• _Data section_

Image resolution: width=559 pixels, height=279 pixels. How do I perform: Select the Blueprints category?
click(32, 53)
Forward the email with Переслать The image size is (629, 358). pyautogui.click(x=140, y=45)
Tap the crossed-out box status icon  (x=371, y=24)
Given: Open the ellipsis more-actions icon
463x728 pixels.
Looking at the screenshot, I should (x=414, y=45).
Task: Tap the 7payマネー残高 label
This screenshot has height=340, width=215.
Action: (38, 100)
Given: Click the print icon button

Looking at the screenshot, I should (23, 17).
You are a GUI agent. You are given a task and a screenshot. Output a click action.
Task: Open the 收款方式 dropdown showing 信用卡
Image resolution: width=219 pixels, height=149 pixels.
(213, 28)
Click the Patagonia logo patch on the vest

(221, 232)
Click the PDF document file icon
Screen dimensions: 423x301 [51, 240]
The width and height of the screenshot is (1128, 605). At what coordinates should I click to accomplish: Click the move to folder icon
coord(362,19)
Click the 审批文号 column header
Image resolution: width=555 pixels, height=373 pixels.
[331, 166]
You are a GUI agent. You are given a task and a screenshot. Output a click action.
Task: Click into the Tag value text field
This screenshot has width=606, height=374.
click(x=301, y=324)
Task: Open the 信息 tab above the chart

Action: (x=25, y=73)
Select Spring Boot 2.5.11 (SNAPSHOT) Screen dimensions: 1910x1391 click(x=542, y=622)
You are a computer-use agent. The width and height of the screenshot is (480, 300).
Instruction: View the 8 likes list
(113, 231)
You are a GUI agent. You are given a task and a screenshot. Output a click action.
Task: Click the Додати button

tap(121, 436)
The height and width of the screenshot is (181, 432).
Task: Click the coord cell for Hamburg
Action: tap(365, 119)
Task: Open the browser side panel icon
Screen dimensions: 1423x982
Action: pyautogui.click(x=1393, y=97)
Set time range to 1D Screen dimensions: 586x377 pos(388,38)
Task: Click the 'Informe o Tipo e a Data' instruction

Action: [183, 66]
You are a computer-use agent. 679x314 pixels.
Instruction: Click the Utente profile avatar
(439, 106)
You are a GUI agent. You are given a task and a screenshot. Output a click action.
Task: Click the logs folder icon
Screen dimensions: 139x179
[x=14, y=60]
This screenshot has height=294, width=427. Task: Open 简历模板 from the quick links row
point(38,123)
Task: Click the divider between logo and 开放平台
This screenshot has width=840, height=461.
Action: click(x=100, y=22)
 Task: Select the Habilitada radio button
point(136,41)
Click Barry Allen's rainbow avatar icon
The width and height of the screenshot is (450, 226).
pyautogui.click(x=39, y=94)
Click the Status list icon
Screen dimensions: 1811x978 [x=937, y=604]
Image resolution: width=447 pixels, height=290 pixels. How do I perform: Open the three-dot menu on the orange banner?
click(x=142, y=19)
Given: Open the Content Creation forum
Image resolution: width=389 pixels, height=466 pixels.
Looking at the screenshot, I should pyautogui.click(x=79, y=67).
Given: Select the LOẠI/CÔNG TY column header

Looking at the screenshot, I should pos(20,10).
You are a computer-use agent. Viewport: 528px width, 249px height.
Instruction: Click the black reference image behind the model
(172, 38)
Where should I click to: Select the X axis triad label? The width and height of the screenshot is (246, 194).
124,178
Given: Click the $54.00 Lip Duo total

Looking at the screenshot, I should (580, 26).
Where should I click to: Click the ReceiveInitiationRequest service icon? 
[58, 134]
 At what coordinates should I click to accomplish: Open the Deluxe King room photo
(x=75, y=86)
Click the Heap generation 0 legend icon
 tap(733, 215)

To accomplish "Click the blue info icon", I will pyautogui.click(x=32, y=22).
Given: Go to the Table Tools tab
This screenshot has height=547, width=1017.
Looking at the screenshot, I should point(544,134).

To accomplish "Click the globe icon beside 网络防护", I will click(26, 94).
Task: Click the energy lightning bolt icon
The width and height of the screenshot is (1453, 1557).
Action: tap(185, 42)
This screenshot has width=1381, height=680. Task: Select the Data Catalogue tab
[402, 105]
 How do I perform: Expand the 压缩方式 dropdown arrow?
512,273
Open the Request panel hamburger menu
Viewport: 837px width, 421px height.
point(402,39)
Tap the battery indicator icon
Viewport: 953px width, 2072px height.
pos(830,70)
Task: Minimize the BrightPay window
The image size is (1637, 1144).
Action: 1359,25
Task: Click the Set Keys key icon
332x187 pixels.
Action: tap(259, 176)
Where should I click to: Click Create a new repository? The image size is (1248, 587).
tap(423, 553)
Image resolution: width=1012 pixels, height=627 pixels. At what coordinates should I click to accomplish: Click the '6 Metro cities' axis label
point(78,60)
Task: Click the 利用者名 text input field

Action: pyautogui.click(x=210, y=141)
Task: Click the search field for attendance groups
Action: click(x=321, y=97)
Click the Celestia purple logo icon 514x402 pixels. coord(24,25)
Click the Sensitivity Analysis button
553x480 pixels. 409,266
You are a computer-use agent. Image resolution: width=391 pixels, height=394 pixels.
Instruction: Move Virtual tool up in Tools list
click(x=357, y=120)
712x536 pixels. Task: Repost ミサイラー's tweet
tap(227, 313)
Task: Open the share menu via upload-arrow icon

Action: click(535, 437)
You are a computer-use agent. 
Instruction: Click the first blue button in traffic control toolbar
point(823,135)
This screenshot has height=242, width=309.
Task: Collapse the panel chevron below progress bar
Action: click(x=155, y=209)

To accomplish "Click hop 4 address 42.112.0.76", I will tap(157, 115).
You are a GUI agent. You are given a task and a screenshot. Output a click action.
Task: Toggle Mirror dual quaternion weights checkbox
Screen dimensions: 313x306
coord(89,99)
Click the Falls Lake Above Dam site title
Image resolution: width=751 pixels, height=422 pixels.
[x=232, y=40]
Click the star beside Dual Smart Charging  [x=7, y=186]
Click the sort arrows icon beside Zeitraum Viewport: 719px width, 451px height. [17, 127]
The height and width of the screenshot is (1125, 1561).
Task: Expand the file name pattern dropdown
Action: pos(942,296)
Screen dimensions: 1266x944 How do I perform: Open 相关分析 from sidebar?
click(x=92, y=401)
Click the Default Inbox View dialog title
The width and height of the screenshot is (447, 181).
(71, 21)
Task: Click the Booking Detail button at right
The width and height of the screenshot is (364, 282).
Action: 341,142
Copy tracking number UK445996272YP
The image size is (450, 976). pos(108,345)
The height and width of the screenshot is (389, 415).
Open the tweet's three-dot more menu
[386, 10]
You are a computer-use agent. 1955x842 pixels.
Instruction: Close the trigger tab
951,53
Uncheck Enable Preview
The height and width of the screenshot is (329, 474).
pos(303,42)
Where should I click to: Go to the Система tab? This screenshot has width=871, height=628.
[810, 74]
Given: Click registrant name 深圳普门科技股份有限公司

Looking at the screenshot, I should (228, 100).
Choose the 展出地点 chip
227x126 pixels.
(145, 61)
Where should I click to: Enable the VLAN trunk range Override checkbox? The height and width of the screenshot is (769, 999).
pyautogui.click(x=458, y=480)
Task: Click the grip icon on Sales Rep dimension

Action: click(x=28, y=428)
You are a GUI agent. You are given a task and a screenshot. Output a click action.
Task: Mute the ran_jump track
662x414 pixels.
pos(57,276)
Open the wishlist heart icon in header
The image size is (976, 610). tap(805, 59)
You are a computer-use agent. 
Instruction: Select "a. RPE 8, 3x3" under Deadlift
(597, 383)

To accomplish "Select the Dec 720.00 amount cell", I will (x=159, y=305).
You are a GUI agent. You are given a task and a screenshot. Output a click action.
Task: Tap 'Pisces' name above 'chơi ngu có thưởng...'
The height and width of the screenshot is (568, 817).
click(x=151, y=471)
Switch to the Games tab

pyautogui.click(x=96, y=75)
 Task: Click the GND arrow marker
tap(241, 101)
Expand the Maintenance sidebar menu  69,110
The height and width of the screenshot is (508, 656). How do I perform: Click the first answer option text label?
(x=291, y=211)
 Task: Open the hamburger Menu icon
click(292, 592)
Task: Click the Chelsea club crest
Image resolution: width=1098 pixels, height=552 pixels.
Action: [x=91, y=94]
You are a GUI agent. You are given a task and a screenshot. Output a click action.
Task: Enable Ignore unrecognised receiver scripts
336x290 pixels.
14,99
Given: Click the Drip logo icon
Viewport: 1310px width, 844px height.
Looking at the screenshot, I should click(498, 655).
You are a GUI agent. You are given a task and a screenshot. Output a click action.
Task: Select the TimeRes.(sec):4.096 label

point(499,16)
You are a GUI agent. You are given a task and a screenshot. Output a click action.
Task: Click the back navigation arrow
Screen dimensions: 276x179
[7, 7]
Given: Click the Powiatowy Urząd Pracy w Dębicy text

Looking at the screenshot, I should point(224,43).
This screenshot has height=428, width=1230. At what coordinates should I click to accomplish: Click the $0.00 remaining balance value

• _What to produce_
Give again exactly, and only, the lines above starting at the one with "Click the star" and ending at the one with "Task: Click the Chelsea club crest".

• _Problem solution_
Click the star beside Dual Smart Charging  [x=7, y=186]
Click the sort arrows icon beside Zeitraum Viewport: 719px width, 451px height. [17, 127]
The height and width of the screenshot is (1125, 1561).
Task: Expand the file name pattern dropdown
Action: pos(942,296)
Screen dimensions: 1266x944 How do I perform: Open 相关分析 from sidebar?
click(x=92, y=401)
Click the Default Inbox View dialog title
The width and height of the screenshot is (447, 181).
(71, 21)
Task: Click the Booking Detail button at right
The width and height of the screenshot is (364, 282).
Action: 341,142
Copy tracking number UK445996272YP
The image size is (450, 976). pos(108,345)
The height and width of the screenshot is (389, 415).
Open the tweet's three-dot more menu
[386, 10]
You are a computer-use agent. 1955x842 pixels.
Instruction: Close the trigger tab
951,53
Uncheck Enable Preview
The height and width of the screenshot is (329, 474).
pos(303,42)
Where should I click to: Go to the Система tab? This screenshot has width=871, height=628.
[810, 74]
Given: Click registrant name 深圳普门科技股份有限公司

Looking at the screenshot, I should (228, 100).
Choose the 展出地点 chip
227x126 pixels.
(145, 61)
Where should I click to: Enable the VLAN trunk range Override checkbox? The height and width of the screenshot is (769, 999).
pyautogui.click(x=458, y=480)
Task: Click the grip icon on Sales Rep dimension

Action: click(x=28, y=428)
You are a GUI agent. You are given a task and a screenshot. Output a click action.
Task: Mute the ran_jump track
662x414 pixels.
pos(57,276)
Open the wishlist heart icon in header
The image size is (976, 610). tap(805, 59)
You are a computer-use agent. 
Instruction: Select "a. RPE 8, 3x3" under Deadlift
(597, 383)

To accomplish "Select the Dec 720.00 amount cell", I will (x=159, y=305).
You are a GUI agent. You are given a task and a screenshot. Output a click action.
Task: Tap 'Pisces' name above 'chơi ngu có thưởng...'
The height and width of the screenshot is (568, 817).
click(x=151, y=471)
Switch to the Games tab

pyautogui.click(x=96, y=75)
 Task: Click the GND arrow marker
tap(241, 101)
Expand the Maintenance sidebar menu  69,110
The height and width of the screenshot is (508, 656). How do I perform: Click the first answer option text label?
(x=291, y=211)
 Task: Open the hamburger Menu icon
click(292, 592)
Task: Click the Chelsea club crest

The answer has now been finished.